The Government of Sri Lanka, representing the majority Sinhalese community in Sri Lanka, is calling its most recent operation a "Hostage Rescue Mission" – claiming to have evacuated 30,000 civilians from the minority Tamil population from an active fighting zone. They say they are nearing the end of their hard-line military campaign to eradicate the Liberation Tigers of Tamil Eelam, a guerilla group who has been fighting to carve out a separate Tamil state within Sri Lanka for nearly three decades. As they recaptured formerly LTTE-held districts in the North East of the island, Government forces have trampled on international humanitarian law, any semblance of free press, and committed human rights abuses on a scale that can be categorized as crimes against humanity.

 

As we receive daily reports of civilian casualties, the international community continues to listen to briefings, debate, and make "strong" statements of condemnation which will not jeopardize the delicate geopolitical balance that the Sri Lankan Government is relying on. Developing world nations have rallied around Sri Lanka's cry of neo-colonialism against western nations who highlight human rights abuses. Some simply vote alongside Sri Lanka, while nations like Libya, Pakistan, and Iran, have given hundreds of millions in aid along with substantial military training and technical support. While the U.S.A has limited its support to only "non-lethal" weapons (since the Leahy amendment) and India provides mainly intelligence support (radars, patrol boats) – both are warily monitoring the growing influence and involvement of China and Russia on the island.

 

It seems that economic woes in the Western world have not only affected consumer confidence, but has sparked a crisis of confidence amongst policymakers who now hesitate to challenge countries like China. Some prefer to hide behind the safety of the War on Terror, promising to take on a more active role in Sri Lanka once the "end of terrorism" has been achieved. This week there will be a Tom Lanton Human Rights Commission hearing on Capitol Hill, where members of Congress will hear from Human Rights Watch, The Committee to Protect Journalists, and the Sri Lanka NGO Counsel. They will again detail gross human rights violations, the conditions in internment camps, and the concern for the lives of journalists and human rights workers.

 

When approximately 1,000 civilians die in one day of shelling, are Special Representatives appointed and condemning statements made our only option? Is every international institution and powerful nation so restricted by geo-political and financial realities that any sort of meaningful action becomes impossible-and worse, something we can no longer expect of them?
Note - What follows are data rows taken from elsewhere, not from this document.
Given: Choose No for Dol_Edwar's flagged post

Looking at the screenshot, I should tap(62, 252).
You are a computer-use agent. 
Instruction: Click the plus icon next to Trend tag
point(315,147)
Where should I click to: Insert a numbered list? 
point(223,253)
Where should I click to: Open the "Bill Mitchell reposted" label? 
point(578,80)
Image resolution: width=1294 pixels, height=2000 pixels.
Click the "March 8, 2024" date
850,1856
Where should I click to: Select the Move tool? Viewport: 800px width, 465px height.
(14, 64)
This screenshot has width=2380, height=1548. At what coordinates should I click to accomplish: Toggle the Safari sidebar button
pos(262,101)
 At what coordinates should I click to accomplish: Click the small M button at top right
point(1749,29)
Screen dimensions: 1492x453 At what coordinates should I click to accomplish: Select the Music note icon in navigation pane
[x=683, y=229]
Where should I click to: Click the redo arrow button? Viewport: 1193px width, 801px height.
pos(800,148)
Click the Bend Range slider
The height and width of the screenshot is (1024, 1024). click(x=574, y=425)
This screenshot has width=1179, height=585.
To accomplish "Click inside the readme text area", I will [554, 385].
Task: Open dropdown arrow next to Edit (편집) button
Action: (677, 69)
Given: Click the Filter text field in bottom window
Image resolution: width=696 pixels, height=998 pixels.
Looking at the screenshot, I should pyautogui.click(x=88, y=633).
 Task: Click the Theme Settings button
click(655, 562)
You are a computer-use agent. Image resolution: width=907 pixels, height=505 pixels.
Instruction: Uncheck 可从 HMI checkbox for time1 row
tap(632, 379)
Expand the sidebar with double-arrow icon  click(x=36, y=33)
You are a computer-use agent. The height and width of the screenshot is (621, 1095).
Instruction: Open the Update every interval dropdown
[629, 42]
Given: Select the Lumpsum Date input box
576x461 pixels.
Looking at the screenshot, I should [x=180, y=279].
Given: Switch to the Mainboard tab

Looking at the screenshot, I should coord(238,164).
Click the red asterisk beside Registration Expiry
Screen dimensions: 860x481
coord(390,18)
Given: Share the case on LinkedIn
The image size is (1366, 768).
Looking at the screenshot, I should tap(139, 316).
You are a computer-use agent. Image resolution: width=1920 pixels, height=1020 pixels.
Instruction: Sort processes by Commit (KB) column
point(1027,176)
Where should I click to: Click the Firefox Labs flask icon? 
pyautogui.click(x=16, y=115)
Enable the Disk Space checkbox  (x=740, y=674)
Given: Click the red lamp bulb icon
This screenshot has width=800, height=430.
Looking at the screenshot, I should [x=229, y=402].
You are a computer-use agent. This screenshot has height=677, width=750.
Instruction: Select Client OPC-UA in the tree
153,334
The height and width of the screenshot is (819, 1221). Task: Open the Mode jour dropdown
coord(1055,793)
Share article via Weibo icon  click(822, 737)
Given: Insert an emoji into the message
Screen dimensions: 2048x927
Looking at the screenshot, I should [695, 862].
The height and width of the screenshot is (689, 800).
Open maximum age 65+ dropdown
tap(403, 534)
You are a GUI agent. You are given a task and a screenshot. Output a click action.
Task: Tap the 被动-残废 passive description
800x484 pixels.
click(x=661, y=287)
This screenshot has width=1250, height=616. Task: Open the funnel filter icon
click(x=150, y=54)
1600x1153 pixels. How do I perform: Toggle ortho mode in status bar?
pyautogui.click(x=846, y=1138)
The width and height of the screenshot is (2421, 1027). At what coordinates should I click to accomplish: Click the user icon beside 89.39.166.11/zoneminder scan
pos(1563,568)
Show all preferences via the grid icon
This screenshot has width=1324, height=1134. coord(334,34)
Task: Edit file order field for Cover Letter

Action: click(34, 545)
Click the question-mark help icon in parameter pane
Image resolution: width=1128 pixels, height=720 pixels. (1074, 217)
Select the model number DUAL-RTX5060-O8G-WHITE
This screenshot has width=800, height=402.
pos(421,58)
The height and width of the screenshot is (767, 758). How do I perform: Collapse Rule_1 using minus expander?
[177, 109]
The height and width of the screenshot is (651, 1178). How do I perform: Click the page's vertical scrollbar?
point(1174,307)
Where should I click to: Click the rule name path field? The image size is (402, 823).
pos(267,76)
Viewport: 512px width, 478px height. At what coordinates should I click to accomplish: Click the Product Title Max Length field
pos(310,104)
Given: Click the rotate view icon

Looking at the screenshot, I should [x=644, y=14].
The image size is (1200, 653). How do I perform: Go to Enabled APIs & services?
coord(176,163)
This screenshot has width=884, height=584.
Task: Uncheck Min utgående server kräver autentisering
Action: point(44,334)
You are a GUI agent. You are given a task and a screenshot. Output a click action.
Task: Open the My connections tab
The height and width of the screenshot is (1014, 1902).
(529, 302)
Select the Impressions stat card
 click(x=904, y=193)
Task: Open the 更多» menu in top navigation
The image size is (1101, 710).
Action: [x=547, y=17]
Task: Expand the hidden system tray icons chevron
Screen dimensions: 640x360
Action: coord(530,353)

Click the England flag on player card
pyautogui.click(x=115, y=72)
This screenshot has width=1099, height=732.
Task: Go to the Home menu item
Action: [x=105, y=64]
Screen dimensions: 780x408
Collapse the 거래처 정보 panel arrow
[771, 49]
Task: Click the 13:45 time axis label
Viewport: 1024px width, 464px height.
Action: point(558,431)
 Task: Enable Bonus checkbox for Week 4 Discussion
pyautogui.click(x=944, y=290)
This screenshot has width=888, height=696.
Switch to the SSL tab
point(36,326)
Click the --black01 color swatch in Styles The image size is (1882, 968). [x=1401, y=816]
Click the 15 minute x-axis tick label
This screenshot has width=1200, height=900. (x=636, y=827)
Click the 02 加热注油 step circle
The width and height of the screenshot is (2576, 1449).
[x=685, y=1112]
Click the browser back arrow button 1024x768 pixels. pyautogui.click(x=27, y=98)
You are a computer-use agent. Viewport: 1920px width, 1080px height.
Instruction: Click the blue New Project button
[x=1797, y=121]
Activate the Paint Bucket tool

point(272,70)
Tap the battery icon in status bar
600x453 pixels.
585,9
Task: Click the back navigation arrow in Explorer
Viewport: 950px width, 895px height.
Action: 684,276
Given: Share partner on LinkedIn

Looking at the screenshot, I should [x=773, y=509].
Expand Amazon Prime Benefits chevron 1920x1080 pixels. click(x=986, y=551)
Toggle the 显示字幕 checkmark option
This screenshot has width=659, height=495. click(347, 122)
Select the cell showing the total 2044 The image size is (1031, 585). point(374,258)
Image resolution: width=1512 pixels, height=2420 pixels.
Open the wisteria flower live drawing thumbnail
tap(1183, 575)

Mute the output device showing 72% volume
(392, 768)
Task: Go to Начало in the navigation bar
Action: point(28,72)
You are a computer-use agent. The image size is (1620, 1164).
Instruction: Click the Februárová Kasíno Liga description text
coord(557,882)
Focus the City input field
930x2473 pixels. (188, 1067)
In the last few days 68,000 civilians have entered into internment camps where they join nearly 200,000 others recently from the conflict zone; 57,000 are being "processed" with no outside monitoring; 600 injured are waiting for ICRC transport to the only remaining hospital in the area which was recently hit by a rocket-propelled grenade; and 50-100,000 remain trapped inside and active warzone. Since January of 2009, the International Community and the safeguards designed from lessons learned elsewhere have failed 5,000 civilians in Sri Lanka. The loss of the next 5,000 may come quicker than the first – and history will claim Sri Lanka as yet another case of lessons learned by a failure to act.

 

 

Nimmi Gowrinathan is the Director of South Asia Programs at Operation USA and a Phd Candidate in the Department of Political Science at UCLA, writing her dissertation, "Why Women Rebel? State Repression and Female Participation in Sri Lanka."